**DATI DI PARTENZA:**
##########

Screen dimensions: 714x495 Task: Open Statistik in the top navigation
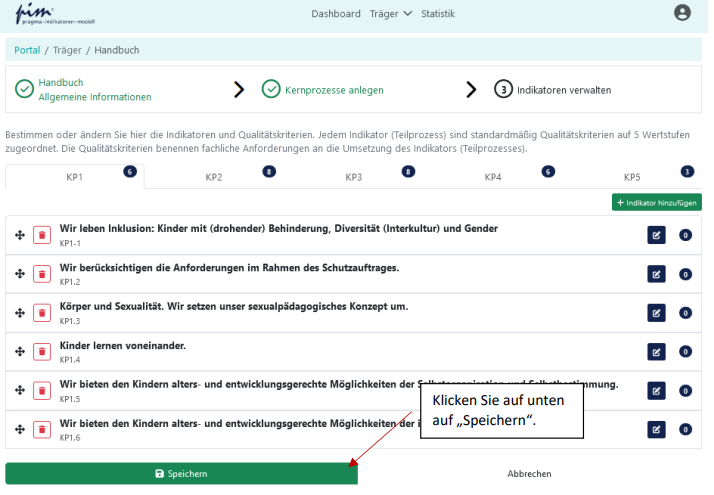tap(437, 14)
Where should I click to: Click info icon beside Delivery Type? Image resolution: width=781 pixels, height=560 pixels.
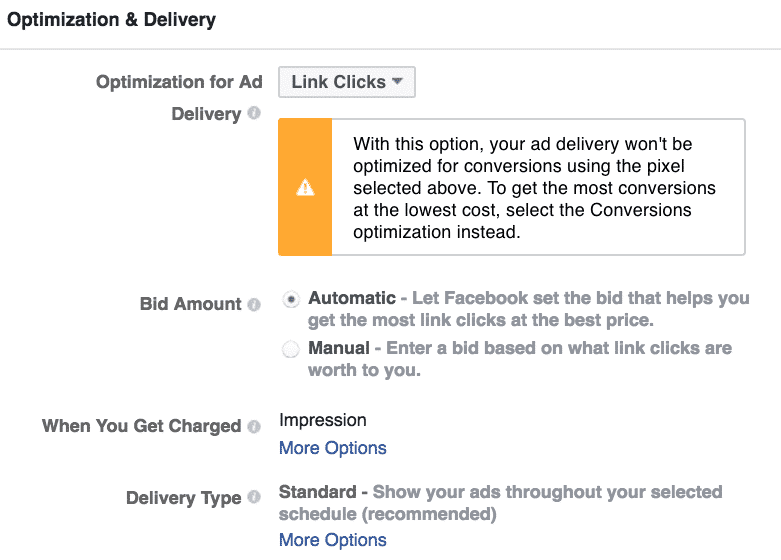[x=254, y=497]
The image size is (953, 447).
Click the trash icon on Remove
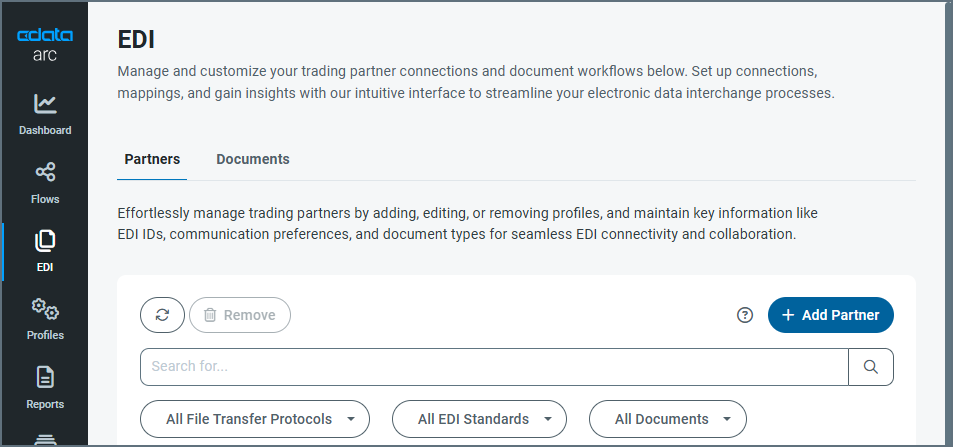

##########

**ESERCIZIO BREVE:** Sostituisci "icon" con "symbol" in tutto l'elenco qui sopra e riportalo senza altre modifiche. Non includere le immagini.

**SOLUZIONE:**
Screen dimensions: 714x495 Task: Open Statistik in the top navigation
tap(437, 14)
Where should I click to: Click info symbol beside Delivery Type? Image resolution: width=781 pixels, height=560 pixels.
[x=254, y=497]
The image size is (953, 447).
Click the trash symbol on Remove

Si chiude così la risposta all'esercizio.